### Exercise material

----

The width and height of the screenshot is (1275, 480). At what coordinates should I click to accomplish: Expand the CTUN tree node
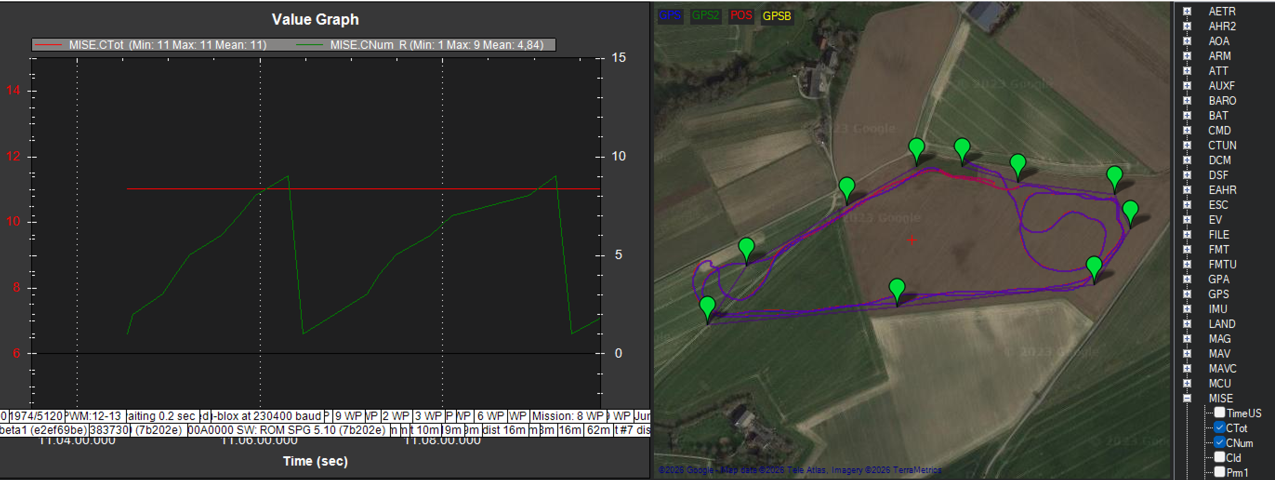tap(1187, 145)
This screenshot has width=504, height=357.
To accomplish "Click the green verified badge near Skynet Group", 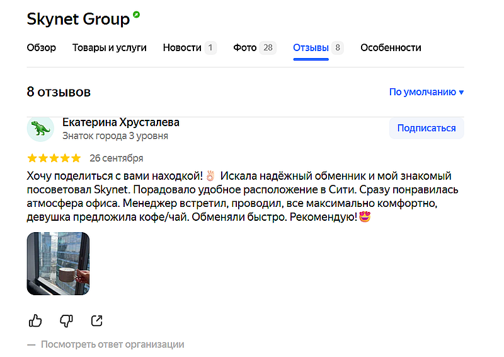I will tap(137, 15).
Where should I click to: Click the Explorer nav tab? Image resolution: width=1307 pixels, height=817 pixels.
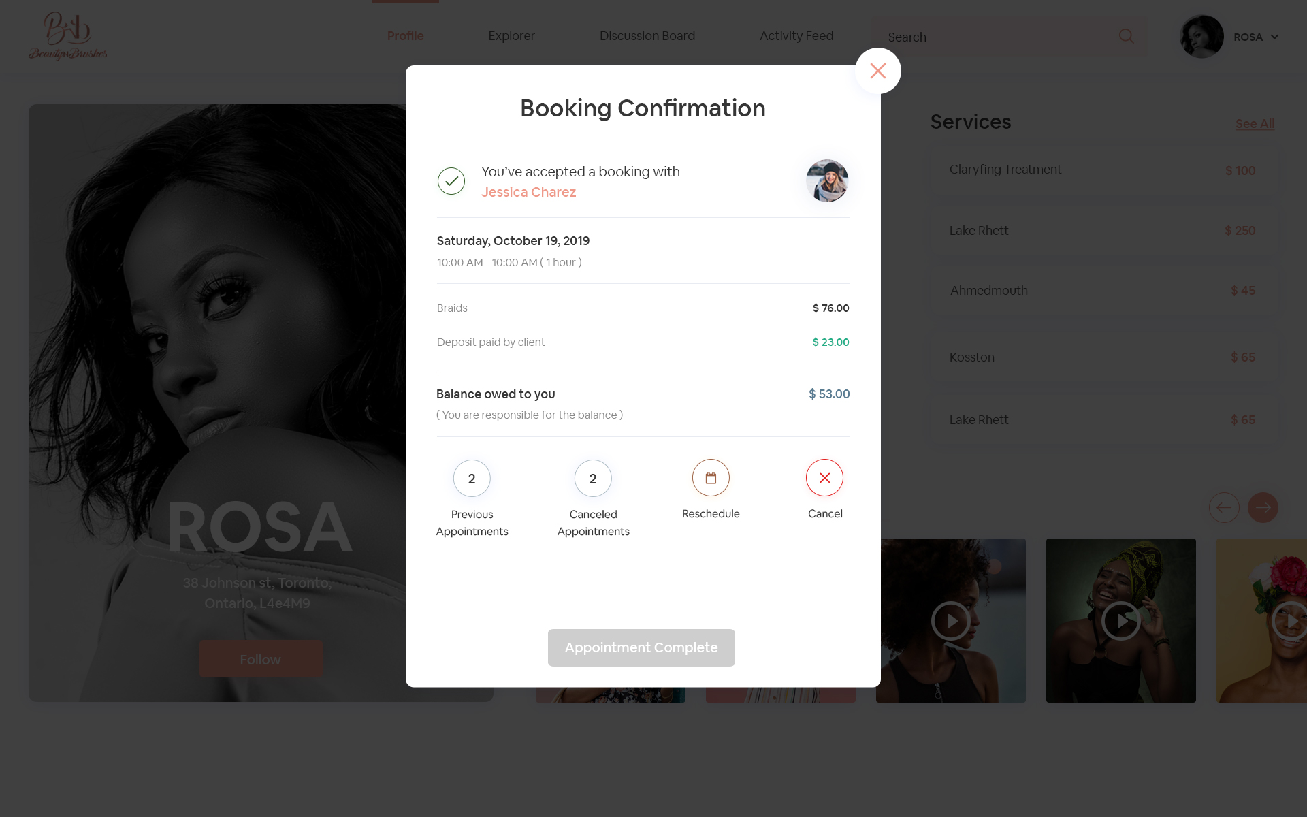click(x=512, y=36)
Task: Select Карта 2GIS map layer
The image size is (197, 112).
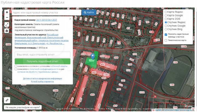Action: [x=166, y=19]
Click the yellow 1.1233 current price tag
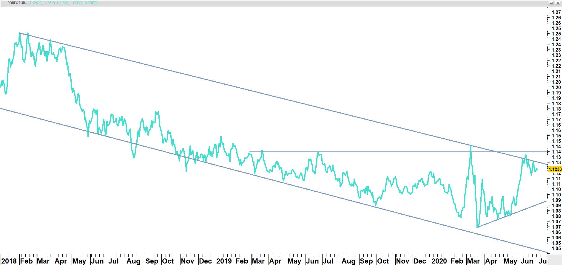The image size is (563, 265). [x=555, y=169]
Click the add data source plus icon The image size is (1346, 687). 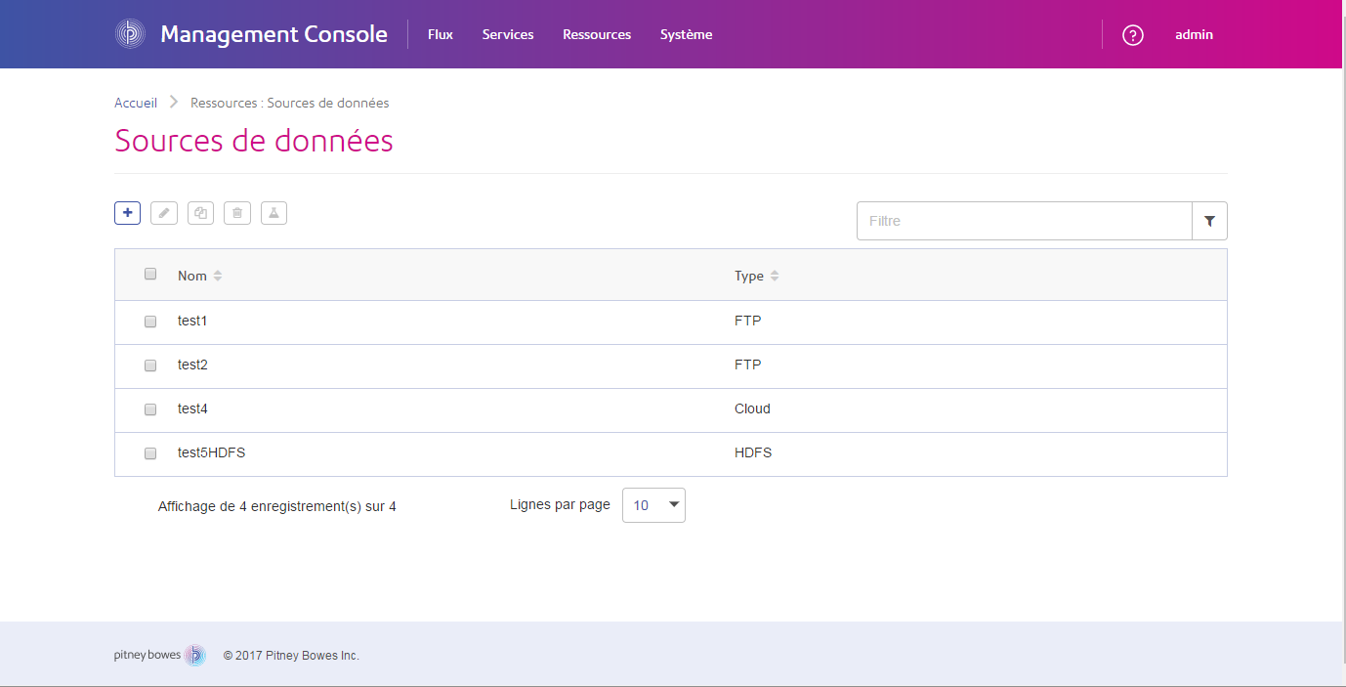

----

### Exercise instructions
Please repeat exactly the lines from the one containing "Task: Select Карта 2GIS map layer" through the end of the entries, both included, omitting pictures.

### Finished exercise
Task: Select Карта 2GIS map layer
The image size is (197, 112).
Action: [x=166, y=19]
Click the yellow 1.1233 current price tag
The image size is (563, 265). [x=555, y=169]
Click the add data source plus icon The image size is (1346, 687). 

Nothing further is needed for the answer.